Heike John

Personal information
- Born: 19 June 1960 (age 66) Düsseldorf, West Germany
- Height: 1.76 m (5 ft 9 in)
- Weight: 67 kg (148 lb)

Sport
- Sport: Swimming
- Club: Wasserfreunde Weisweiler, Eschweiler

Medal record
Women's swimming
Representing West Germany
European Championships
| Bronze medal – third place | 1977 Jönköping | 4×100 m medley |

= Heike John =

Pilot, former spaceflight candidate, former swimmer

Heike John (now Heike Walpot; born 19 June 1960) is a German retired swimmer and former astronaut candidate.

She won a bronze medal at the 1977 European Aquatics Championships. She competed at the 1976 Summer Olympics in the 100 m and 200 m backstroke events but did not reach the finals. During her career she won five national titles in the 100 m (1977) and 200 m (1977, 1978) backstroke and 200 m medley (1977, 1978). She missed the 1980 Summer Olympics because of their boycott by West Germany.

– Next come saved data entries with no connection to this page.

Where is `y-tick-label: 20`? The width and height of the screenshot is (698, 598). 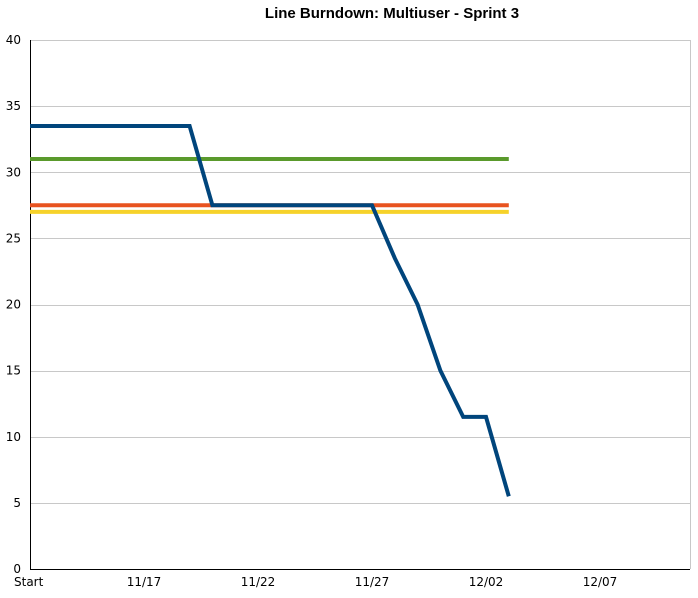
y-tick-label: 20 is located at coordinates (14, 305).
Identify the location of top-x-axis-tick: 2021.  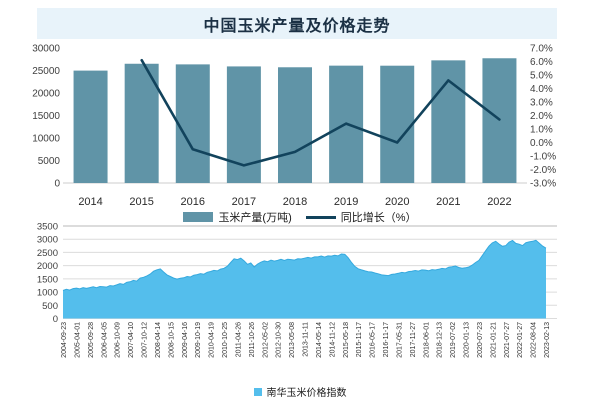
(448, 202).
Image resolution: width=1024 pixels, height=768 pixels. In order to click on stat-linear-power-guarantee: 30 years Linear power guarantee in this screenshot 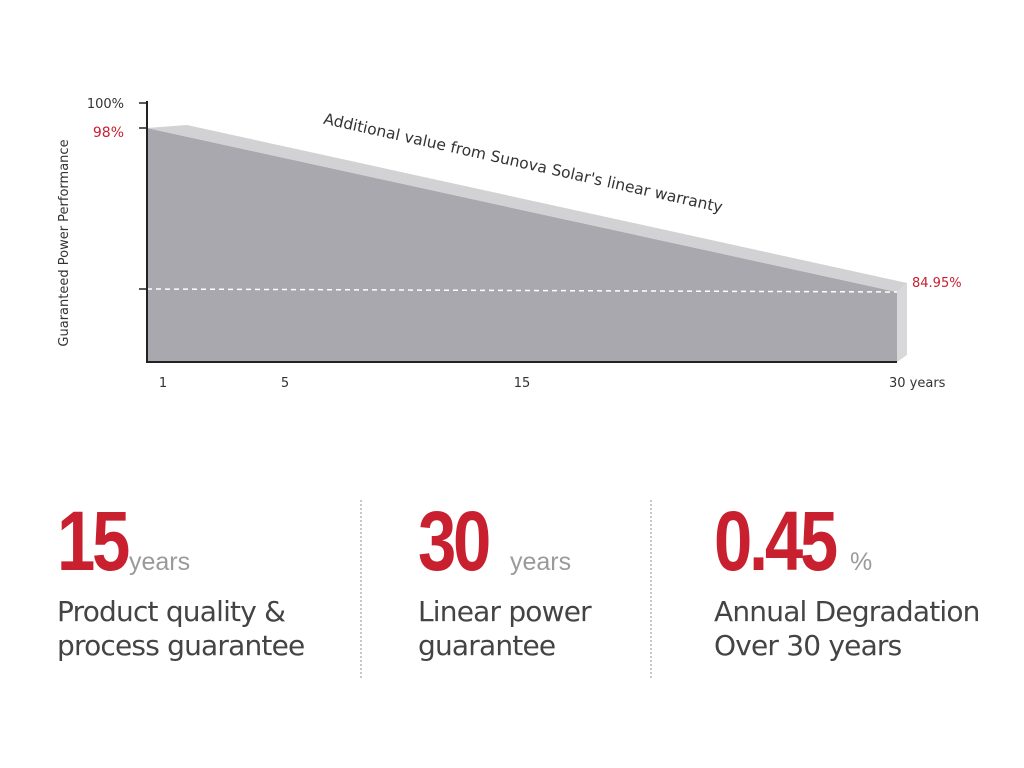, I will do `click(505, 578)`.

After her swimming career, she studied medicine at RWTH Aachen and earned a doctorate in 1987. In the same year she was selected as one of five West German astronaut candidates for the Spacelab D-2 mission, along with Hans Schlegel, Ulrich Walter, Gerhard Thiele and Renate Brümmer. She served as Cap com during the D-2 mission in 1993, but was never assigned to a spaceflight herself. After retiring as an astronaut, she became a professional pilot for Lufthansa in 1996 and retired as a Senior First Officer in the Boeing 747 fleet in the mid 2010s. She is married to astronaut Hans Schlegel.